In 2017, DEWS II emphasized the importance of tear film instability in the latest definition of dry eye [1]. The most commonly used tear film stability test clinically is tear breakup time. In dry eye patients, F-NITBUT and A-NITBUT were significantly longer after AE compared to baseline. This might be due to the changes of blinking parameters. Blinking is a fast eyelid movement and plays an important role in the dynamic balance of the ocular surface and tear film [24]. Blinking can effectively promote tear secretion, and replenish the tear film with tear from the inferior tear meniscus [25]. Blinking also makes the lipid layer to be evenly distributed on ocular surface. The lipid layer secreted by the meibomian gland prevent evaporation of tear and stabilize the tear film [26]. When the blinking is incomplete, the orbicularis muscle and the muscle of Riolan apply less squeezing force, resulting in insufficient driving force required for meibum secretion [27]. Moreover, the lipid layer becomes unevenly distributed on ocular surface thus affecting tear film stability. Clinical studies showed that the number of incomplete blinks was negatively associated with tear breakup time in dry eye patients [28]. In this study, the number of incomplete blinks and PBR at 10 min after AE decreased significantly compared to baseline, while the number of complete blinks increased significantly. This was helpful with tear secretion and more even distribution of tear film on ocular surface thus prolonging the tear breakup time and improving the stability of tear film.

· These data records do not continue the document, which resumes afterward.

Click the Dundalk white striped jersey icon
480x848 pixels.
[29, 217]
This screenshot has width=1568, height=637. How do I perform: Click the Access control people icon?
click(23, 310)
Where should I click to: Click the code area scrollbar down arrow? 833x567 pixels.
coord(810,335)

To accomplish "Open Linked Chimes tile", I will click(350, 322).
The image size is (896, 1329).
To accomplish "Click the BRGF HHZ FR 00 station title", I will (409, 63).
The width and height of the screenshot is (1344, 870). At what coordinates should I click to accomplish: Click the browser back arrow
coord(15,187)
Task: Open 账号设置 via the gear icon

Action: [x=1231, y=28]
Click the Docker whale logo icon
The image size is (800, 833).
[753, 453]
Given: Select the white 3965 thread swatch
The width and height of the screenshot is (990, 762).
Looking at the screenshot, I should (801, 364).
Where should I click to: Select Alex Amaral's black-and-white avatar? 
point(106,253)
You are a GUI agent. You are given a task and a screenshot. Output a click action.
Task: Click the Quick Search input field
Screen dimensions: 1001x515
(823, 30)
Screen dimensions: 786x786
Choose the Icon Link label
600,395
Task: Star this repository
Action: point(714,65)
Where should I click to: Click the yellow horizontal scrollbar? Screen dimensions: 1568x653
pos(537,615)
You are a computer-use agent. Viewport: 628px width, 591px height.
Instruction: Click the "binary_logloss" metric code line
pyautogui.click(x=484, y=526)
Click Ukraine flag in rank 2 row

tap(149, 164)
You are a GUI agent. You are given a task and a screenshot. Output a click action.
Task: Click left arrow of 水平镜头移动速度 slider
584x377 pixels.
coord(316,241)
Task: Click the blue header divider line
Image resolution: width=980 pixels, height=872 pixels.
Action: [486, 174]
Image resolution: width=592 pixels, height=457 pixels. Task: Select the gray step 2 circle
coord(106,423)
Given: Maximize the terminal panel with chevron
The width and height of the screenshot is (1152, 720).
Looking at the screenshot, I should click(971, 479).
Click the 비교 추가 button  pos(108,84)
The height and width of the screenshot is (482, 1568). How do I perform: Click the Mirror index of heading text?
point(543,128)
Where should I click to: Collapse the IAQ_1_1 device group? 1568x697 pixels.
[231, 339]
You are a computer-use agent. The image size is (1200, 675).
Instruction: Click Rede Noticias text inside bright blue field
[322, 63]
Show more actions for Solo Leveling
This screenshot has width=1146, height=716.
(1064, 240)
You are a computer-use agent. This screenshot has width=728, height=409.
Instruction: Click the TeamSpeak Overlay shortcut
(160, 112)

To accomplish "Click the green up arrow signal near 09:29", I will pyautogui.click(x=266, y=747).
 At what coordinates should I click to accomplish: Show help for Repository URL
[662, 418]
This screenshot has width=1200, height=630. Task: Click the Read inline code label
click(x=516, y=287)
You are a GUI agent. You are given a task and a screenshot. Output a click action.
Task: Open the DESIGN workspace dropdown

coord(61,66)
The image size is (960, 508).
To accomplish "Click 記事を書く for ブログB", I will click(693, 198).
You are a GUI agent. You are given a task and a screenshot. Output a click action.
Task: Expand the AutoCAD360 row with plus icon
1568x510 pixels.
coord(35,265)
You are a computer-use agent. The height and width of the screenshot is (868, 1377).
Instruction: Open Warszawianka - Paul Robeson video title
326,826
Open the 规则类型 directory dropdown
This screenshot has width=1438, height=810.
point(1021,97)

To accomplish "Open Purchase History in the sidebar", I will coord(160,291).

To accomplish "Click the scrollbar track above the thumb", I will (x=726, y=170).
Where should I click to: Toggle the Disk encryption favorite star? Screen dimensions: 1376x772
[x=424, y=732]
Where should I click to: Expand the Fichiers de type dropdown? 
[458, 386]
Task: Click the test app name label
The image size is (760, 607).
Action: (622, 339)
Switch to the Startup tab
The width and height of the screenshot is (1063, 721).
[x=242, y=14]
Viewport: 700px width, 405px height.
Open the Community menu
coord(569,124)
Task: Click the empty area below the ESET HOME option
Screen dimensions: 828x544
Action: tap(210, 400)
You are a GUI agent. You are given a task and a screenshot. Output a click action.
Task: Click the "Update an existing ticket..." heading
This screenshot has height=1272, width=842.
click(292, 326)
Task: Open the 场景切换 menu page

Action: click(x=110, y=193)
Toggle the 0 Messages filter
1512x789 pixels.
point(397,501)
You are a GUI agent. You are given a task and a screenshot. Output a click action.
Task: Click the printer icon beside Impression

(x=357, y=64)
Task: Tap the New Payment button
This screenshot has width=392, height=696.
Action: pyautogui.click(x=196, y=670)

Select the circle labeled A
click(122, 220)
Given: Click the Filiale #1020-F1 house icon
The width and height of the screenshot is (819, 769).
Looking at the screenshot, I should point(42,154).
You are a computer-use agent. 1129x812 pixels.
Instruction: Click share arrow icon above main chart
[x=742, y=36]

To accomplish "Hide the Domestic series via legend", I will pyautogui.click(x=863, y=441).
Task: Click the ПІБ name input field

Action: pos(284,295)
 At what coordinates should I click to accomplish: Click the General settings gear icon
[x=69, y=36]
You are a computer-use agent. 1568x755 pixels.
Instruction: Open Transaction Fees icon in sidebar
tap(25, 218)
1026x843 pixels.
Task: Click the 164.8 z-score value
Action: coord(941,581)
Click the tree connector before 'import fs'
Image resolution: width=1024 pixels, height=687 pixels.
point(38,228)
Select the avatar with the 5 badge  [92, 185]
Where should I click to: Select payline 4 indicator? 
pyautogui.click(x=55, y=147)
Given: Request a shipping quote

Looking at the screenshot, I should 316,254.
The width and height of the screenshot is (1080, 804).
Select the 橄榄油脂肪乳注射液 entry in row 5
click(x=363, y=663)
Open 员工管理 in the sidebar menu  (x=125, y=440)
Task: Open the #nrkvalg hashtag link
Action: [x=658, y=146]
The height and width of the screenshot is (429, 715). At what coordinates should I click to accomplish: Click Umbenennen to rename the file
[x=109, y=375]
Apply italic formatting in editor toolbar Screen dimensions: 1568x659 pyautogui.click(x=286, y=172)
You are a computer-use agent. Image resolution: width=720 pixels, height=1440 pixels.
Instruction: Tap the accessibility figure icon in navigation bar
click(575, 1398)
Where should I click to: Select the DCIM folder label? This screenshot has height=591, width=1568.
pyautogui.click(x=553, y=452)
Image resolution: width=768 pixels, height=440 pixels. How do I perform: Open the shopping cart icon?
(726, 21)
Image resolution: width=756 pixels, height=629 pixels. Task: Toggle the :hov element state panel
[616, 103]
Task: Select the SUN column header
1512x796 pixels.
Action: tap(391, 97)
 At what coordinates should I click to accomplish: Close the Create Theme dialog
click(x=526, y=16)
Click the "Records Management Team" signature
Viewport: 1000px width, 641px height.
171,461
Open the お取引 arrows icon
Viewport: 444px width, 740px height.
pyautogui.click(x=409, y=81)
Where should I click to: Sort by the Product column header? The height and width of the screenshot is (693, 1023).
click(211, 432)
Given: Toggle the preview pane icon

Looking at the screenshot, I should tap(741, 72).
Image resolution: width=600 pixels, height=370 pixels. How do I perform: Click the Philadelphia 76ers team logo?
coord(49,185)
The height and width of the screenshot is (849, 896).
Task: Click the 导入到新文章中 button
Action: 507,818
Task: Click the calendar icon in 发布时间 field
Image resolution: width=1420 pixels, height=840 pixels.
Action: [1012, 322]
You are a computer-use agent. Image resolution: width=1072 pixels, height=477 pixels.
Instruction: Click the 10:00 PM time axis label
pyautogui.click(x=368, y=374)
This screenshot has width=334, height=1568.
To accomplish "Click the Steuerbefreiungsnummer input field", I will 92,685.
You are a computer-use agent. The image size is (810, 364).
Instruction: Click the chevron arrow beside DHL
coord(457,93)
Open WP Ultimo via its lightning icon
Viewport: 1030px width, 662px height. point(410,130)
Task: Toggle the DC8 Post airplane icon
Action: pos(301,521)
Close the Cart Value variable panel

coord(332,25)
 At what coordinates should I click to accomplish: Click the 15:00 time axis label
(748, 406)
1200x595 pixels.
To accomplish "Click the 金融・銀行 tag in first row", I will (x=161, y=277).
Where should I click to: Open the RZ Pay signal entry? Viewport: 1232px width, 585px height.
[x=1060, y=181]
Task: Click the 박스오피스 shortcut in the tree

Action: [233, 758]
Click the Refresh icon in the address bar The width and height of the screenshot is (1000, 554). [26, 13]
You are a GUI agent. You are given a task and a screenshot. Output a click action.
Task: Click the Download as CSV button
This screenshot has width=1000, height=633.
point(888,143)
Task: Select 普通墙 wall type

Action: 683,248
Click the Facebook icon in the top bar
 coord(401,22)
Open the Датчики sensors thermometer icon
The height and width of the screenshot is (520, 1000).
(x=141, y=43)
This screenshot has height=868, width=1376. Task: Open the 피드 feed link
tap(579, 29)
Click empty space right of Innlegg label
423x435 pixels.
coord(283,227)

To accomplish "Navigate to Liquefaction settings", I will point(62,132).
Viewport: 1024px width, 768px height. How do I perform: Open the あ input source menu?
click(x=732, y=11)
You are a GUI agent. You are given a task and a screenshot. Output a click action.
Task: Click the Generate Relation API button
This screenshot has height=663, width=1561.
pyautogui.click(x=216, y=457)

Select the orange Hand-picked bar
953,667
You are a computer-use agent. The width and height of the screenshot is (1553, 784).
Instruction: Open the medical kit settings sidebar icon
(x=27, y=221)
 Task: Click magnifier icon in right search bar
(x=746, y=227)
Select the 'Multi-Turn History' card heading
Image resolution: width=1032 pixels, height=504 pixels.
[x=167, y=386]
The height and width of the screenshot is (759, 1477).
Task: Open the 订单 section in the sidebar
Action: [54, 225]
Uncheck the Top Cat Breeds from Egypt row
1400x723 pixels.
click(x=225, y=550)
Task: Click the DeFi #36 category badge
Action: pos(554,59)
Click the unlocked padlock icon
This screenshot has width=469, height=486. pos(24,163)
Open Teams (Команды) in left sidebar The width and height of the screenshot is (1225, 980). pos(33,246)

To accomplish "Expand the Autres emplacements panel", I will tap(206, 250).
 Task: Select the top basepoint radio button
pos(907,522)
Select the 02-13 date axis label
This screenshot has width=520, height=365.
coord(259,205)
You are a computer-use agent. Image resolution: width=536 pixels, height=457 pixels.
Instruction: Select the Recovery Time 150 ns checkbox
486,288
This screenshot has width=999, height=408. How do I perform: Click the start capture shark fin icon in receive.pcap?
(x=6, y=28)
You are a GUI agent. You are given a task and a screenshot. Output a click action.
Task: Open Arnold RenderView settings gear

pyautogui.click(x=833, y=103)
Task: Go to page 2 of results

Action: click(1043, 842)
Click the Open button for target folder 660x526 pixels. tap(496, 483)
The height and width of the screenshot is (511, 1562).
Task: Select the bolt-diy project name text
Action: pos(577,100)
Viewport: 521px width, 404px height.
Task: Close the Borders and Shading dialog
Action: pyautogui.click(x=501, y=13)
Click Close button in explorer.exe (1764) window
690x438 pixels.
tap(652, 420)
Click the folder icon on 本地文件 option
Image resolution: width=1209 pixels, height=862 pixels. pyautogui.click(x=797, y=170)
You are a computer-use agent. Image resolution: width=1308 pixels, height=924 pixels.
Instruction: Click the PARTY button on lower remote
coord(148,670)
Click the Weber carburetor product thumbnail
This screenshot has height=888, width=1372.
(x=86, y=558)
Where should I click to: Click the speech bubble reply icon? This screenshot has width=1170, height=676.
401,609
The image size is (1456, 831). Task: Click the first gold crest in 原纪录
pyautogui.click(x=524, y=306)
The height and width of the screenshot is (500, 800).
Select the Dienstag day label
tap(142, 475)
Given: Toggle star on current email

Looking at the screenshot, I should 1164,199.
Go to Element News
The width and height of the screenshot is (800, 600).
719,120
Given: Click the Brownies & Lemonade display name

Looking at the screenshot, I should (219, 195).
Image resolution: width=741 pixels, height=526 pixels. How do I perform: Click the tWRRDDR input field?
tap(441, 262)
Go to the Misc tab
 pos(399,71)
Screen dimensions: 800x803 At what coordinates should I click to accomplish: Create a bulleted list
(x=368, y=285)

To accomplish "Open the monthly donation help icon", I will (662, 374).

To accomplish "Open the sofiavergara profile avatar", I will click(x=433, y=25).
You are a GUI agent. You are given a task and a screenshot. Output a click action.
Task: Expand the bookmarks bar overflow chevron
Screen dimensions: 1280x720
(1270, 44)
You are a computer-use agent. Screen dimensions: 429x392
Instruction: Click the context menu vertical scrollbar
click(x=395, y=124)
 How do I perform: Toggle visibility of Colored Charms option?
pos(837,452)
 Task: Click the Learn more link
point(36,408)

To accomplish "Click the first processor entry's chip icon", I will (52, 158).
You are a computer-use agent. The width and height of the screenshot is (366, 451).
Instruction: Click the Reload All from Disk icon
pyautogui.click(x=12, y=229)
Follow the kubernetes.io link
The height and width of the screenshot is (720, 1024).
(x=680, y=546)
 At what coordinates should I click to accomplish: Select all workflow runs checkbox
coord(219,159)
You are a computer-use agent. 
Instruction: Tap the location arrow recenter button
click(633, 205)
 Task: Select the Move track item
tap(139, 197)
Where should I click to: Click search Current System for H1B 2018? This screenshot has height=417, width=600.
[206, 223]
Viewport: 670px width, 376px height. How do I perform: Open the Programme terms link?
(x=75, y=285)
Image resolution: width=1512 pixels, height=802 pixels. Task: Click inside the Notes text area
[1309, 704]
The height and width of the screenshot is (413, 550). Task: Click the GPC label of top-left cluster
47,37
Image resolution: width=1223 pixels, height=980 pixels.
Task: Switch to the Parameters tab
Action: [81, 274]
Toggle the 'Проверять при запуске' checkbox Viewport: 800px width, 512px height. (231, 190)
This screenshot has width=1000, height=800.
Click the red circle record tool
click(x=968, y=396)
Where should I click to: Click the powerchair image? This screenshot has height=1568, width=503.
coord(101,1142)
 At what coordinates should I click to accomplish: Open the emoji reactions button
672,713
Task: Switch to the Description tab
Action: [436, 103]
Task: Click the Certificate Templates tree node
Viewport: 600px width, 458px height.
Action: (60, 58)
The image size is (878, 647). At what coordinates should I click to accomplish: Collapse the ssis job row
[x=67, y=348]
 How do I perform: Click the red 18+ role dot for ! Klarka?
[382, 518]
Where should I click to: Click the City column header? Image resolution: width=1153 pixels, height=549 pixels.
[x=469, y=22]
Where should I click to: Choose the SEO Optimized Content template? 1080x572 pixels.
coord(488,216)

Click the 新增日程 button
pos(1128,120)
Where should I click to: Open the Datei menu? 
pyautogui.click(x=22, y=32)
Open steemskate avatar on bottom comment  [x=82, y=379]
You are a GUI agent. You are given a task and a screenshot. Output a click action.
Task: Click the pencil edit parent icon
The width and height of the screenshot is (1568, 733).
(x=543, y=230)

In addition, visual acuity in dry eye patients improved after AE and maintained at least 30 min after AE. An intact and regular tear film is an important factor for high-quality retinal images. Dry eye patients with destabilized tear film show higher values of higher-order aberrations. This leads to excessive diopter variation before and after blinking causing visual fluctuation [29]. We speculated that the improvement of visual acuity in dry eye patients after AE was related to the change of higher-order aberration caused by the improvement of tear film stability. But to determine the effect of AE on visual acuity, higher-order aberration should be included in the observation, and influencing factors such as accommodative function and retinal function should be excluded.

There were also some limitations to this study. First, compared to the condition of constant temperature and humidity, the outdoor complex environment inevitably had an impact on results. However, the experiment reflected the true effects of outdoor exercise on dry eye in most people. Secondly, the age of study subjects were much younger than the average age of most dry eye patients, it is necessary to expand the sample size and rationalize the ratio of age and sex to obtain more comprehensive and reliable results. In addition, it is worth noting that it may be difficult and dangerous to apply AE in older adults. Finally, this study only observed the impact of AE just once on dry eye. Further observation is needed for the benefits of long-term regular AE on dry eye.

Conclusion

In conclusion, this study showed that AE increases Schirmer I test, decreases the 8-OHdG in tears, increases F-NITBUT, A-NITBUT, the number of complete blinks, and decreases the number of incomplete blinks and PBR. This indicates AE promotes tear secretion and decreases the level of oxidative stress marker in tears and improves tear film stability in dry eye patients.

Additional file 1. Ocular Surface Disease Index (OSDI). The OSDI is the most widely used questionnaire for dry eye clinical trials.